Copy, word for word, the lines of the entries below between the one with "Image resolution: width=914" and the one with "Select the blank", inclusive, and leave out everything else.

◆ PROVIDED ENTRIES ◆

^^^^^^^^^^^^^^^^

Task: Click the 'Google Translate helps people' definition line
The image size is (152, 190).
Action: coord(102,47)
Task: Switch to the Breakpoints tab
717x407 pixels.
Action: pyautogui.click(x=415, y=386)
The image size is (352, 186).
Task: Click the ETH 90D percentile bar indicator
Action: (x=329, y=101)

^^^^^^^^^^^^^^^^

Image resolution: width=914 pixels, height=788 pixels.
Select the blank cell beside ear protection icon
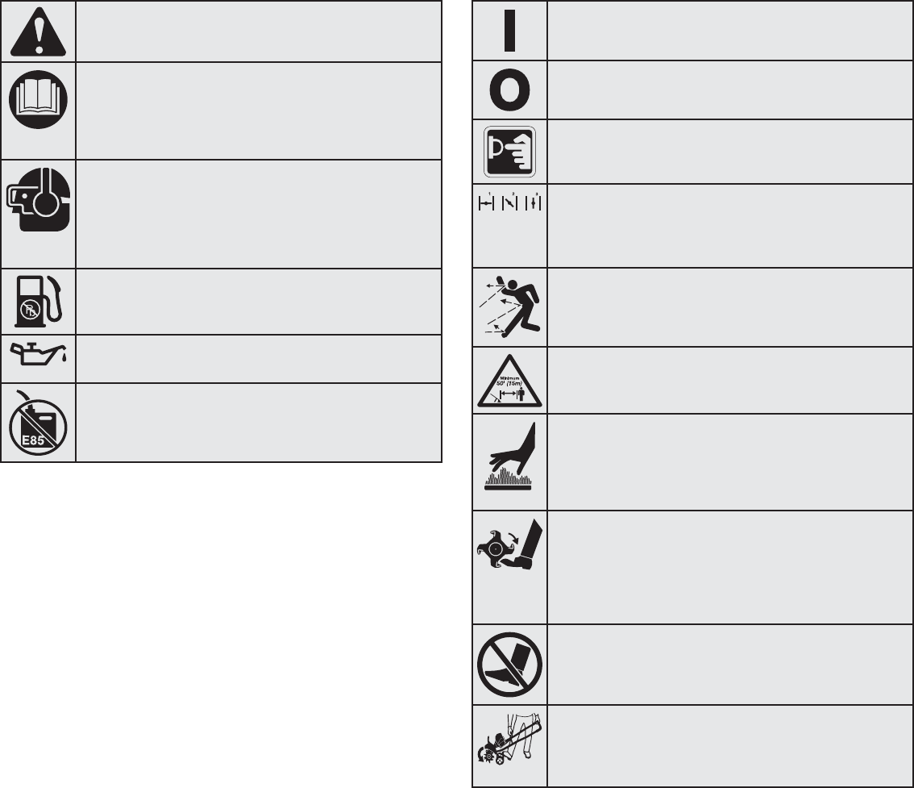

^^^^^^^^^^^^^^^^

◆ PROBLEM SOLUTION ◆
Image resolution: width=914 pixels, height=788 pixels.
Select the blank cell beside ear protection icon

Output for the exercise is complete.